Complementava os anteriores Tratado da Bacia do Prata, de 1969, e Fundo
Financeiro para o Desenvolvimento da Bacia do Prata de 1974.
A relação entre presidência, inteligência e chancelaria era composta
pelos “pragmáticos”: Ernesto Geisel (1907-1996); Golbery do Couto e Silva
(1911-1987) e Antônio Francisco Azeredo da Silveira (1917-1990). Dife-
riam da tendência romântica do nacionalismo, eram ungidos pela vertente
“realista”. Um bom exemplo disso é que Azeredo da Silveira não deixaria
muitos escritos, ainda que portador de clássica excelência/habilidade em
seu serviço diplomático. Esse quase Sócrates era crítico do sistema de
preponderâncias e dependências, de um Sistema Internacional desigual;
postulava a ascensão do País como potência de forma ecumênica. Pelo bom
trânsito entre grupos políticos, seu amplo conhecimento sobre os centros
de poder, seu conservadorismo de baixo perfil e sua acolhida na alta cúpula
do Executivo, pode ser considerado maestro dessa guinada na diplomacia
brasileira.

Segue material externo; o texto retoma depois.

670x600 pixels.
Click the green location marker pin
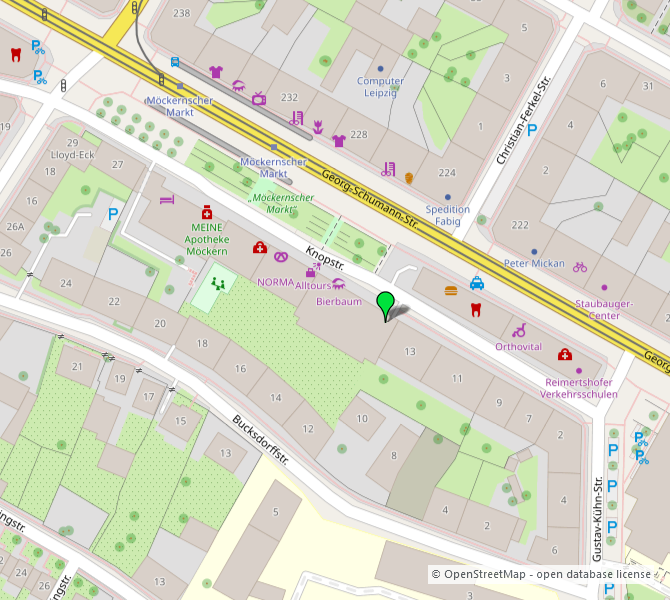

Nas palavras de Geisel:
O pragmatismo responsável resultou de conversas com o
ministro Silveira. Ele era nosso embaixador na Argentina
havia alguns anos quando fui escolhido para a presidência.
Demorei, como já disse, na escolha do ministro das Relações
Exteriores. Depois de examinar vários nomes, detive-me no
do Silveira. Verifiquei seu passado e pedi para que viesse ao
Brasil. Conversei com ele e concluí que suas ideias sobre
política exterior. Em grande parte, coincidiam com as minhas.